Welcome back everyone. We were absent last week, because we were busy while our short film festival took place last week. We look back at a succesful edition with many inspiring film progams, a VR program, many Q&A’s, discussions and so much more. This week we’ll look back to last week with our Short Shot Focus of this week Coke Habit, a film that was screened during our annual Industry Day last friday.
Director of Coke Habit, Dan Covert, attended Go Short this year. He was invited to take part in a panel discussion on strategy and effect of putting your short film online. This panel was part of the annual Industry Day at Go Short, which traditionally takes place on the Friday of the festival.
Alongside Dan, also Meghan Oretsky (one of the curators of Vimeo Staff Picks and jury member for the European competition at Go Short 2018) and Derry O’Brien (sales agent and short film distributor at Network Ireland Television) were part of the panel. The session kicked off with the screening of Coke Habit and a case study of the development and the online distribution strategy of the film. Dan, who is the managing director of the New York based production company Dress Code, mentioned that the film was originally planned to be a little side project. Since the company usually produces mostly commercials of a live-action or documentary kind, this first-time animation was aimed to challenge their creativity. The project took multiple years to develop and exceeded the initial budget big time.
When it was almost finished, Dan showed it at a filmmakers network event in New York City, where Meghan was also present. She approached Dan to launch his film on Vimeo as a Staff Picks Premiere. As such it generated a lot of traffic to the film in its first weeks, accomplishing the goal of the films strategy: to attract new potential clients to Dan’s business.
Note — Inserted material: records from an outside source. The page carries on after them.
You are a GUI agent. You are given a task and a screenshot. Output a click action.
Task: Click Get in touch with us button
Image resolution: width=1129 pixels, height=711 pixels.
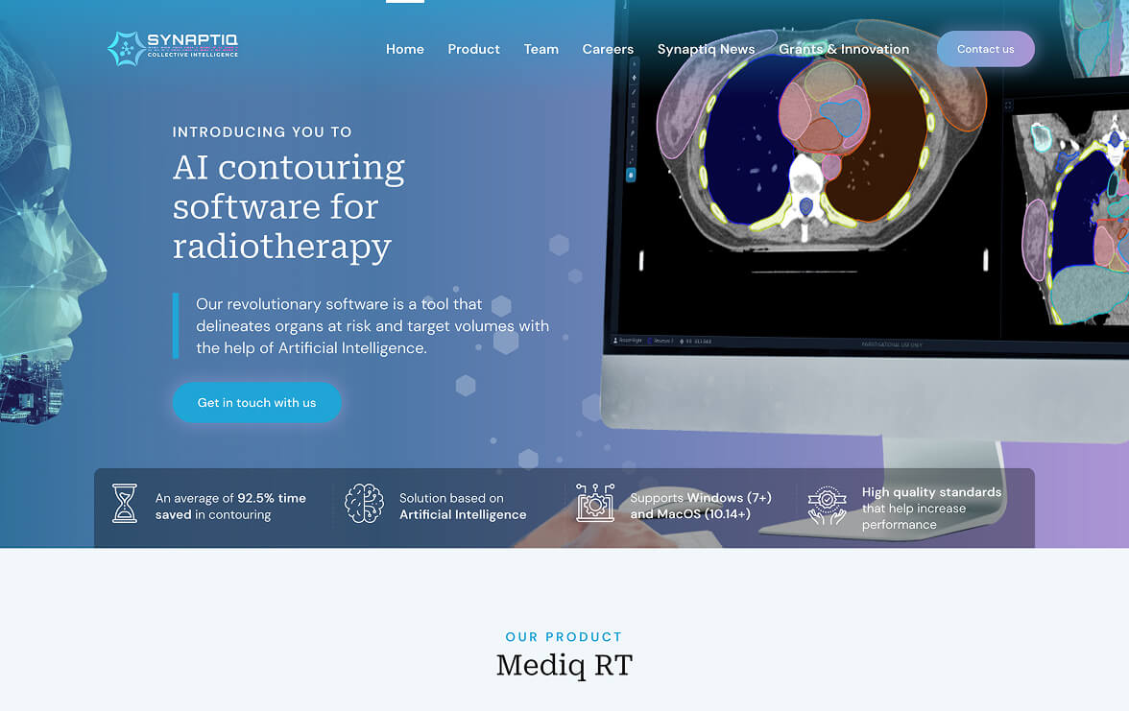(256, 403)
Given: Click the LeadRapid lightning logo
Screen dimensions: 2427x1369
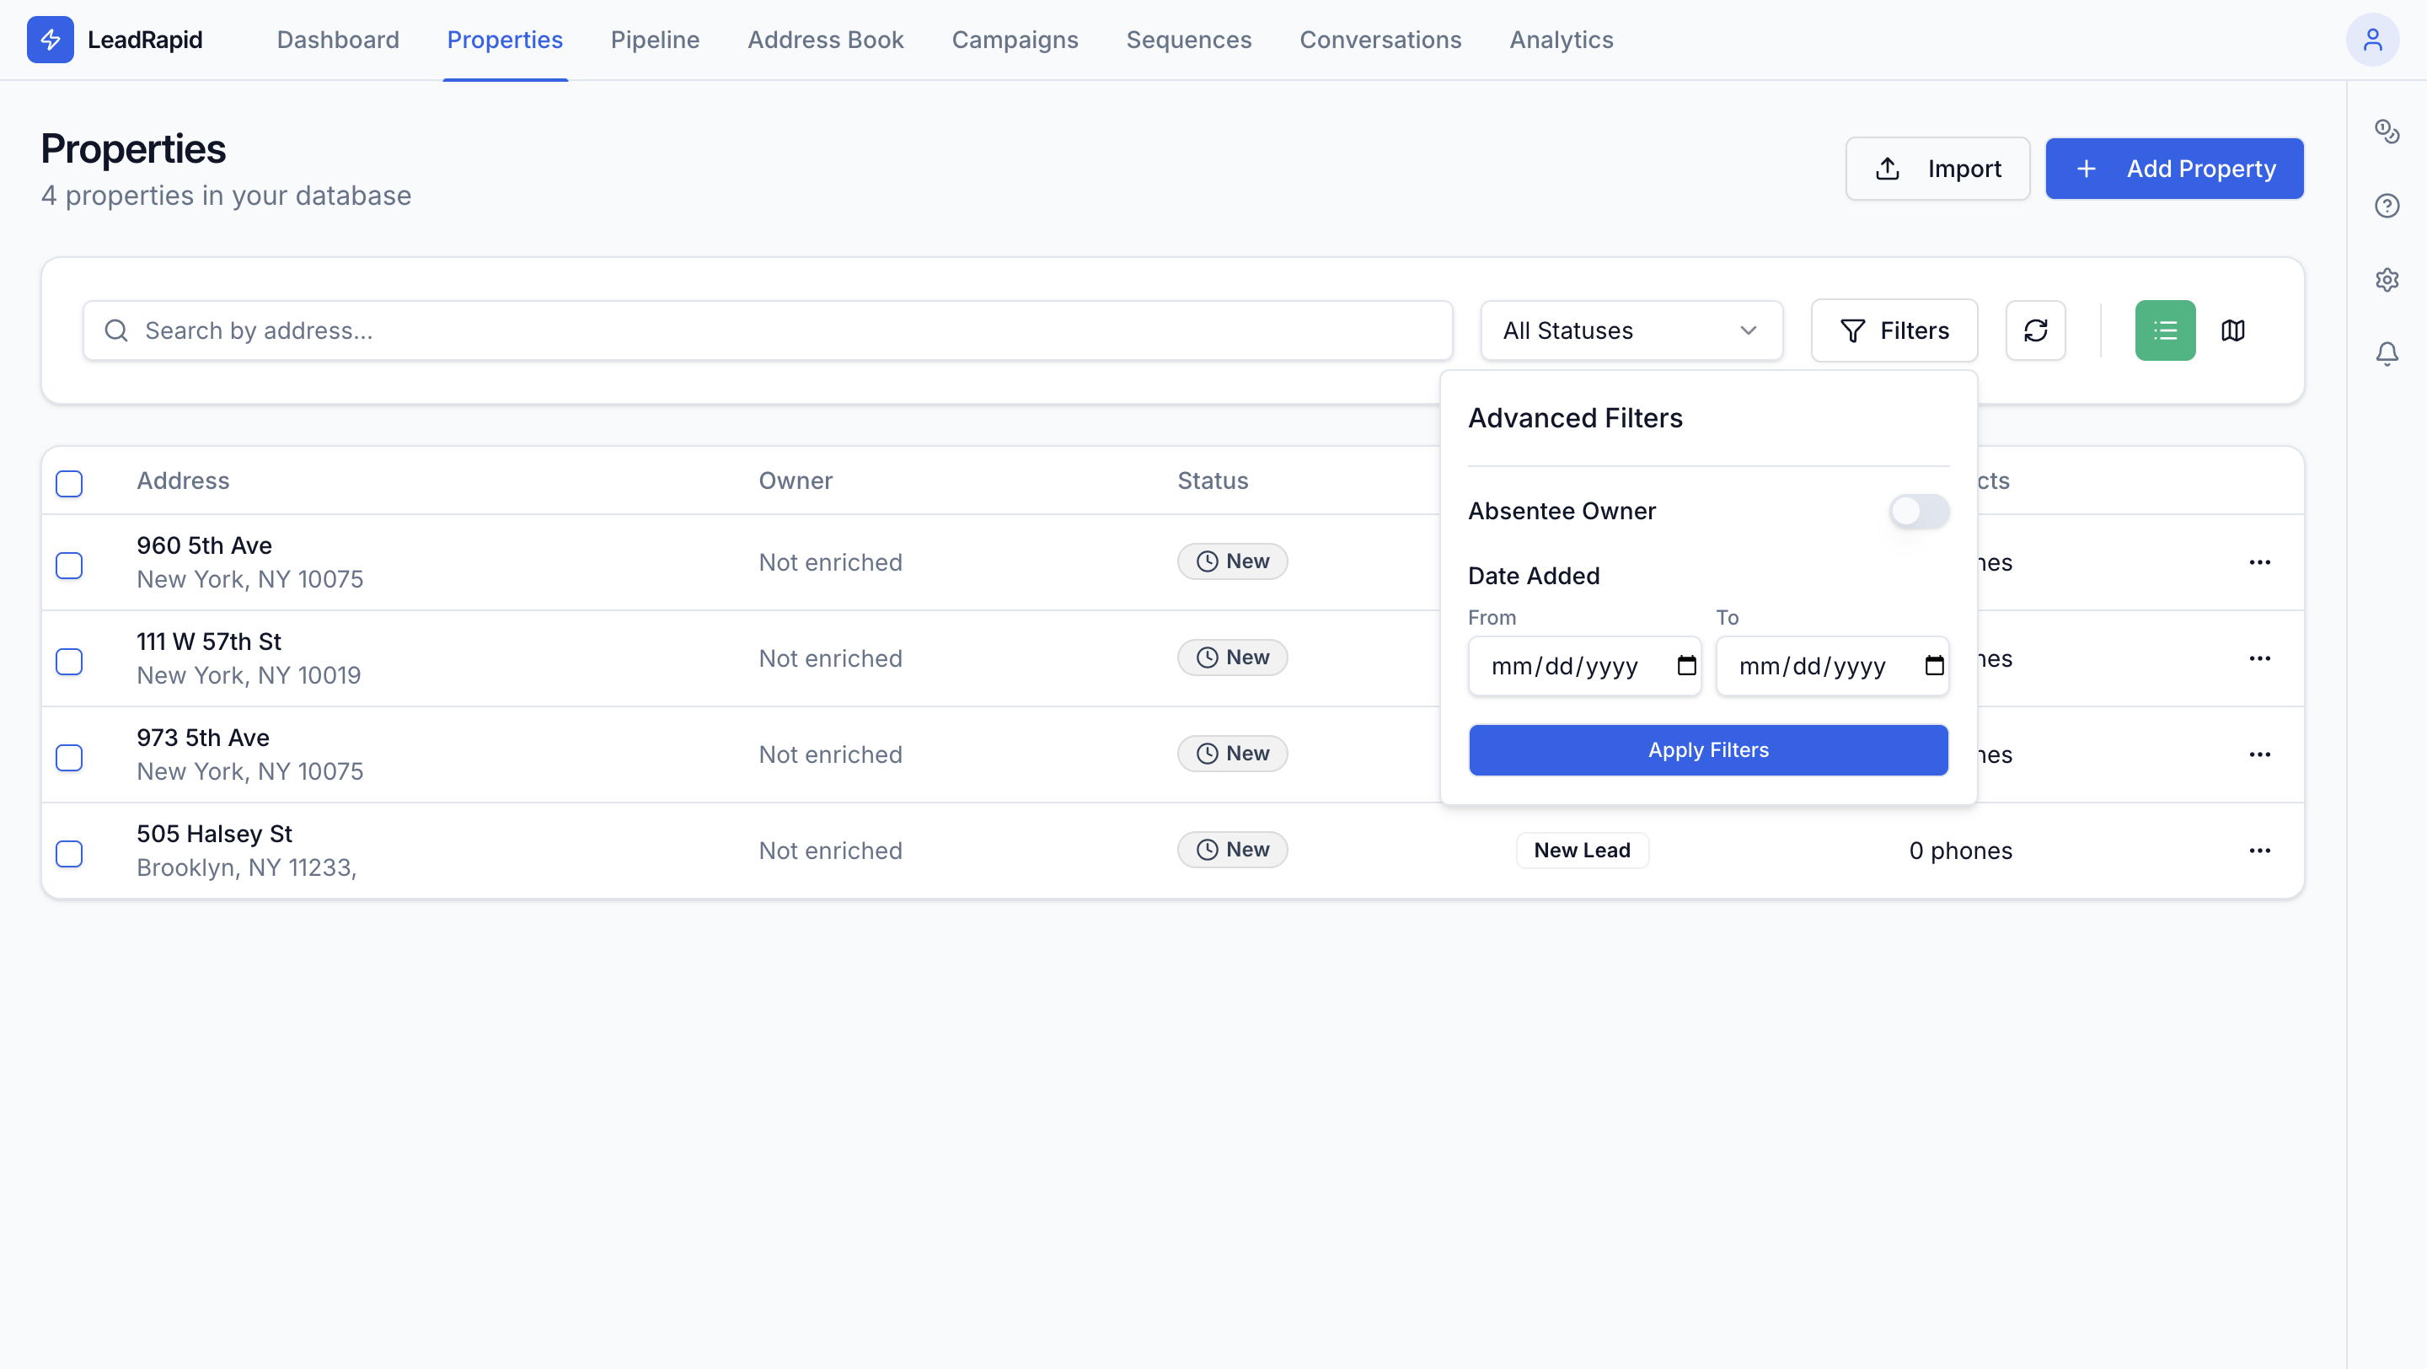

Brands want to see independent work. They are not interested in other advertisements you have done. That’s boring.
From a sales perspective Derry countered the point of view of Dan. As a renowned distributor of an extensive catalogue of shorts, he argued that putting your short film online for free, decreases your chances of a successful festival run and potential sales to for example airline companies and television stations. One of the things Derry specializes in, is getting short films in the race for the Oscars. Multiple films that Derry distributes have been nominated for and awarded with the prestigious Academy Awards. The latest example of this being The Silent Child, which won the Oscar for best short film this year. If you’re a filmmaker, not working in the advertising industry, the exclusivity of your film is something you should be careful with, Derry argued. Recognition, success and awards are harder to come by, when your film has been online and available for all, since its launch.
Proof of the fact that both strategies aren’t as opposing as they might seem (the discussion got heated at certain points), came from the audience. Job Opprins, one of the directors of the Dutch animation studio Job, Joris en Marieke, rounded up the session with the example of their film A Single Life. First the film went on a festival tour and got nominated for an Oscar. After two years the film was put online, got picked up by Vimeo Staff Picks and actually got a second life, generating attention for the work of the animators.
What do you think? Should we be careful with putting our films online or should we embrace online distribution more? Don’t forget to watch this week’s short film and hopefully we have provided you in this blog with some food for thought as well, food for thought that is very useful for Short Shot as well.